Leaf physiological impedance and elasticity modulus in Orychophragmus violaceus seedlings subjected to repeated osmotic stress

Abstract Leaf water status is always influenced by plant growth and environment and dynamically changes over time. Rapid measurement of leaf physical characteristics helps to timely determine the plant water needs, in order to prevent inhibition of photosynthesis in plants and improve irrigation water-use efficiency (WUE) under water deficit conditions.
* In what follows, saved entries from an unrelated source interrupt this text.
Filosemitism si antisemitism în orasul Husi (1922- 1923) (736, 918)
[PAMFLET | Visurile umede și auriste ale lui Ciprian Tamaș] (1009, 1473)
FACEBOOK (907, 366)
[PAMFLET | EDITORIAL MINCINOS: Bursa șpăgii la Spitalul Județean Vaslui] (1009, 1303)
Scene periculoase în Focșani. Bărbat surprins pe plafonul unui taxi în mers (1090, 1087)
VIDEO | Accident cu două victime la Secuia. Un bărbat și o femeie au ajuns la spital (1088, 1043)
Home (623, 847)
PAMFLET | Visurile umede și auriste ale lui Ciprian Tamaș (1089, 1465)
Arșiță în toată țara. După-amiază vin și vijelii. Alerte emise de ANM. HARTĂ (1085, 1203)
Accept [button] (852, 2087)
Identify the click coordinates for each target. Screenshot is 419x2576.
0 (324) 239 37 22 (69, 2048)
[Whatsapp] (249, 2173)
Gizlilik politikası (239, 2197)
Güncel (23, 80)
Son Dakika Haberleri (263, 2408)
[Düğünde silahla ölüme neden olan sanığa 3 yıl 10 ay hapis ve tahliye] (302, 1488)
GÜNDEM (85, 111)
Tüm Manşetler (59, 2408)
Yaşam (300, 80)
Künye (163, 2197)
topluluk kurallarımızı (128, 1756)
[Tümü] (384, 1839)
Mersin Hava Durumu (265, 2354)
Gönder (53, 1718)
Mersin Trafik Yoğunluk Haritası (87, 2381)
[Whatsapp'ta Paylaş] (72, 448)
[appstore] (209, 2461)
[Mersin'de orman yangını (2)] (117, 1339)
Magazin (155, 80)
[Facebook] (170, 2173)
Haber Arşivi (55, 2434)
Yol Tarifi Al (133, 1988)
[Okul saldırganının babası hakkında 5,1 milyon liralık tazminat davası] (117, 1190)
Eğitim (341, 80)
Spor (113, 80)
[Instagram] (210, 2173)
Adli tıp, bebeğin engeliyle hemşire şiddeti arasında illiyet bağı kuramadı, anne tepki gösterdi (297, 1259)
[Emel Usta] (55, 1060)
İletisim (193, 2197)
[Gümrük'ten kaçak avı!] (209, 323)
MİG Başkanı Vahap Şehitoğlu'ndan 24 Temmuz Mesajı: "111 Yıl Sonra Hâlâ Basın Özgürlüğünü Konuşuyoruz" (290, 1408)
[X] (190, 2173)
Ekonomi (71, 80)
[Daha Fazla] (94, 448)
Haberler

The present study determined leaf electrophysiological and mechanical properties, water content (LWC), water potential (ΨL), carbonic anhydrase (CA) activity, net photosynthesis, and re-watering WUE (WUER) in relation to osmotic stress and following drought hardening in Orychophragmus violaceus seedlings. The study established a coupling model between gripping force and physiological impedance according to the Nernst equation, and the leaf water dissipation rate (LWDR) was defined and determined. Changes of cell stiffness and LWDR altered the intracellular water status, which affected the photosynthetic capacity and WUER. Photosynthesis was inhibited by the 40 g L−1 PEG (polyethylene glycol) treatment due to the reduction of intracellular water, and leaf cells were severely damaged at the higher, 80 g L‒1 PEG. Plants transferred from 20 to 10 g L‒1 PEG had the highest WUER. We have found that the physiological impedance provides more reliable information of plant water status compared with ΨL, which can help improve the irrigation WUE.